The Rows collection is also only loosely connected to the Columns collection. In prior versions of ADO, you accessed the value of a column by positioning the row pointer to the desired row, then accessing the Value property of the field object. To get the value at a given row and column of the DataTable, you must reference the Rows collection by row index and column index, much like an array. To read the data, this creates a rather arcane-looking line of code:
Dim x as String x = DataSet1.Tables(0).Rows(3)("LastName")
This would return the value in the fourth row (the Rows collection is zero-based , like all .NET collections) in the LastName column. Thankfully, the designers of ADO .NET allowed the row items to be indexed by the column name or it would make no sense at all. The previous snippet uses a short-hand form. The full form follows :
x = DataSet1.Tables(0).Rows(3).Items("LastName").Item
The Items collection is the default property for the Rows collection, so it can be omitted. To get other information about the column, you have to reference the Columns collection. To get the data type of the column, the syntax is as follows:
Dim x as String x = DataSet1.Tables(0).Columns.Items("LastName").DataType().ToString
I admit to having a less-than -easy time adapting to the new way of doing things. This is one of the problems I've had with highly object-oriented languages. Sometimes the syntax gets really arcane and confusing because everything is wrapped in collections and objects. To me the old ADO syntax was much easier to understand:
X = RecordSet1("LastName").Value Y = RecordSet1("LastName").Type
Perhaps a combination of the two, where you could use the current record concept or access directly by row and column index would be a good compromise. I can see the advantages of directly accessing rows. You don't have the overhead of looping through the data until you find the correct row. However, usually you don't know which row you want by its ordinal position. The only way to find it would be to loop through the collection testing conditions, so I don't see what's gained except an arcane syntax. Well, maybe they'll clean it up with the next revision.
The DataRelation Class
Objects can be used to create a parent/child relationship between DataTables in a DataSet. While DataRelations appear similar to join-type relationships in databases, they do not create a join. A join creates a third entity that is the flat representation of the two tables. The DataRelation simply defines the relationship between two tables as a parent/child structure. Are you wondering what the difference is? The difference is in the way the child rows are accessed.

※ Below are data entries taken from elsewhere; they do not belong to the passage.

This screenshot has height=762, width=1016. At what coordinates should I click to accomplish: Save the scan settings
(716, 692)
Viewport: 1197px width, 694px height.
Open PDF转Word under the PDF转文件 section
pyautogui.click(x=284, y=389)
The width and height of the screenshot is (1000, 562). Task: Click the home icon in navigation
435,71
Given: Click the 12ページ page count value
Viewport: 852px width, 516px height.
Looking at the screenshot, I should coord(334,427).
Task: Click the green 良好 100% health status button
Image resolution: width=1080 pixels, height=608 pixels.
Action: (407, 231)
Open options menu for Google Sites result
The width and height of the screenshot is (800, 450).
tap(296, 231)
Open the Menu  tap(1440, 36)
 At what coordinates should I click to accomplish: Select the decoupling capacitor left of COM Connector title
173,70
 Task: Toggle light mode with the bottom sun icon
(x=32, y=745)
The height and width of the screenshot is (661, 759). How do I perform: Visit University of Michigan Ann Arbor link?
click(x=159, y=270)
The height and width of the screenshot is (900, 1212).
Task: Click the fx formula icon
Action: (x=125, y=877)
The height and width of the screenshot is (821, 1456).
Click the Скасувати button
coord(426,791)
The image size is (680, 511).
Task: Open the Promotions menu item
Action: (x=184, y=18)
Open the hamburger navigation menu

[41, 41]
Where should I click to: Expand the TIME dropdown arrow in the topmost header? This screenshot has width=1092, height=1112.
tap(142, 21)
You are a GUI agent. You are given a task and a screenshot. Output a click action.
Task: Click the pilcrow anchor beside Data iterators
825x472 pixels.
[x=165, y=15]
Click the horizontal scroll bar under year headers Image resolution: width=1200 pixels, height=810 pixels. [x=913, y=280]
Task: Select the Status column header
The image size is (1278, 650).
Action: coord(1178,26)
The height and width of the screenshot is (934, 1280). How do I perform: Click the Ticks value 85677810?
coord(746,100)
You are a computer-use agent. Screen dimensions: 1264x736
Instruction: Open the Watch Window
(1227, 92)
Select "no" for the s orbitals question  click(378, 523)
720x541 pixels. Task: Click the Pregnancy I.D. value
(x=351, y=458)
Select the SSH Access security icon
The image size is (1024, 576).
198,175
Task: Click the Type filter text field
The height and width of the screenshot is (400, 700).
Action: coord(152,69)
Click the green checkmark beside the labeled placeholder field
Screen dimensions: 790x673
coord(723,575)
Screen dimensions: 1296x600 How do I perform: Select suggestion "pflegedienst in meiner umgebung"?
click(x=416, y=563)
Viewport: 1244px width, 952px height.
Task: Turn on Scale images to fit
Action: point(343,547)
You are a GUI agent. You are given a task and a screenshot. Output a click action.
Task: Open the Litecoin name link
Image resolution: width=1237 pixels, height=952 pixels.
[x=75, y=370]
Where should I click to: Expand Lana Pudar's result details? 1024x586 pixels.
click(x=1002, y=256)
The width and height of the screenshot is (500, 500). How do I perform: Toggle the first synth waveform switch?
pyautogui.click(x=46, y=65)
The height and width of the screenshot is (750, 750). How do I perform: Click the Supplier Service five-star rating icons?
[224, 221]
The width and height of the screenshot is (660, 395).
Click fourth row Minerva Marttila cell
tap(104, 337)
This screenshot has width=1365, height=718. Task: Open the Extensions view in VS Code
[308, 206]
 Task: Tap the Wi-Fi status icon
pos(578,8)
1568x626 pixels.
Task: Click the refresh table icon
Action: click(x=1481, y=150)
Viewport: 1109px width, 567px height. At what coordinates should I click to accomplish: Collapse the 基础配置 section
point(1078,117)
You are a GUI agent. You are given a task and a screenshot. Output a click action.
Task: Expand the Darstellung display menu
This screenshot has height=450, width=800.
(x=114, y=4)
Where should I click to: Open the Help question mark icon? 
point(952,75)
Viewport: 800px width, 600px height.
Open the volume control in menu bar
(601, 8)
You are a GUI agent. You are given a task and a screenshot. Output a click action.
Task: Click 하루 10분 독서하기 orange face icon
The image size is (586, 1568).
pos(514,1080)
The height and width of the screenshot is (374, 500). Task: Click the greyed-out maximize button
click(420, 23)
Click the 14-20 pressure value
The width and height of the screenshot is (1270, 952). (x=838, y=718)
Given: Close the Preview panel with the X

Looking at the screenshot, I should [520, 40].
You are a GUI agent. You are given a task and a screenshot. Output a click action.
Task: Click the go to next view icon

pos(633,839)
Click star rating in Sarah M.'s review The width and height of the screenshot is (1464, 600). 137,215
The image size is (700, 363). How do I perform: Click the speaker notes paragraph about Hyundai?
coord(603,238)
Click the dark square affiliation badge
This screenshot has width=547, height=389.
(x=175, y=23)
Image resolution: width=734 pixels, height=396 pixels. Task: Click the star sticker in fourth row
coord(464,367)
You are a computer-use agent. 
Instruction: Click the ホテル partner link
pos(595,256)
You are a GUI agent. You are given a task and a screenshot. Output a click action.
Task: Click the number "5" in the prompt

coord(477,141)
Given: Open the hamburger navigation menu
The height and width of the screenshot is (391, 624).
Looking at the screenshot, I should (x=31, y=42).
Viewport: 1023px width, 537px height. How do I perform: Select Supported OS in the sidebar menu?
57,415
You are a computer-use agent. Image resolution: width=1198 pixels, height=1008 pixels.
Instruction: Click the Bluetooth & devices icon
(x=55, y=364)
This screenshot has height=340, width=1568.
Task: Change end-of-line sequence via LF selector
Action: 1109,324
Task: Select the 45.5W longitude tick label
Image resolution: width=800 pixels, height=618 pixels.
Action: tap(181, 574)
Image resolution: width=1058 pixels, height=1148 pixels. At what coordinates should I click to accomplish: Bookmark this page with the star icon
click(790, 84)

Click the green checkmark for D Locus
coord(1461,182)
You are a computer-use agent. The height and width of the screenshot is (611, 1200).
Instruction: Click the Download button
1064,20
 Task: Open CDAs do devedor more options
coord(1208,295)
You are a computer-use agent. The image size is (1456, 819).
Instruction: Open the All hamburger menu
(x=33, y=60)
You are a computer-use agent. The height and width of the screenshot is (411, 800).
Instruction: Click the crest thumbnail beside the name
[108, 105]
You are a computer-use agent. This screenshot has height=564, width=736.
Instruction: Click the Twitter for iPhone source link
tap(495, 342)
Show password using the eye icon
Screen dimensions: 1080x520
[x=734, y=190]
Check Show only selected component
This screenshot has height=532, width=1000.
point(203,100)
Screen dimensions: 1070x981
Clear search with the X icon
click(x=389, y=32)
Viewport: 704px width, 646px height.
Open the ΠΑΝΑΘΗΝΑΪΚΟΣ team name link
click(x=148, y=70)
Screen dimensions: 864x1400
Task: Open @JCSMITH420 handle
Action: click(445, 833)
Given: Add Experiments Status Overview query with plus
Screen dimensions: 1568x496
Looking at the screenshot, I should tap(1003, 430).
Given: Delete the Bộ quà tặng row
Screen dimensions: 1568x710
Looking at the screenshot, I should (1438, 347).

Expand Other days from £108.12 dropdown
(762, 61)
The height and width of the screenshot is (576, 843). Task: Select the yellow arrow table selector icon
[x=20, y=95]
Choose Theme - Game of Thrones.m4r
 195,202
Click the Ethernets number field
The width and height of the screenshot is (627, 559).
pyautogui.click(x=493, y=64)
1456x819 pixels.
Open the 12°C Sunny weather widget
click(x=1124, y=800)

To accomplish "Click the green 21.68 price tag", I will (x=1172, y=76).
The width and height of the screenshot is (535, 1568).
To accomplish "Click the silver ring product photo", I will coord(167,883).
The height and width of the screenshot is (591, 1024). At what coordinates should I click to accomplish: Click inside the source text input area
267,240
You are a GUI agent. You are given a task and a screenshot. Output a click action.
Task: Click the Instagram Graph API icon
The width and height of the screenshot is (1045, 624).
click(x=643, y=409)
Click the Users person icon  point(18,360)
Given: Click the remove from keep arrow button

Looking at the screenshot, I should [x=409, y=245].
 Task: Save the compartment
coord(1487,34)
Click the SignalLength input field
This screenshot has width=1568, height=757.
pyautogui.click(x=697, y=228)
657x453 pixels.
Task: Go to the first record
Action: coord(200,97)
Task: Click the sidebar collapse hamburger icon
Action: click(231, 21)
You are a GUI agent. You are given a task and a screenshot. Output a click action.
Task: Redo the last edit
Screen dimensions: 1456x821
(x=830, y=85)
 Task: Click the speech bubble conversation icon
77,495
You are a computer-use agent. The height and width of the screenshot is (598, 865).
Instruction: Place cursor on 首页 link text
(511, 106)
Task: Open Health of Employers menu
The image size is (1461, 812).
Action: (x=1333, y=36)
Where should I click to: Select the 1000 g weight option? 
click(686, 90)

Say we have an order header table and a line item table. The order number relates the two tables. In order to get the rows in the line item table that match the header record, you would call the GetChildRows method of the row in the header record, passing as a parameter the DataRelation object that defines the relationship to the line item table. The method returns an array of child (line item) records that match the condition in the relation. The array, in case you were wondering, is an array of DataRow objects.
The DataView Class
The DataView class is the enabler of data binding on the DataSet's part. Each DataTable has a default DataView that is created automatically. Controls on forms are actually bound to the DataTable's default DataView. You can create additional DataView objects as needed. You can use DataViews to predefine things like sort orders and filters. They are especially useful when combined with the DataGrid control. Another great use for the DataView is to control security access levels. The DataView's AllowEdit, AllowDelete, and AllowAdd properties can be used to control access to data based on which user is logged on.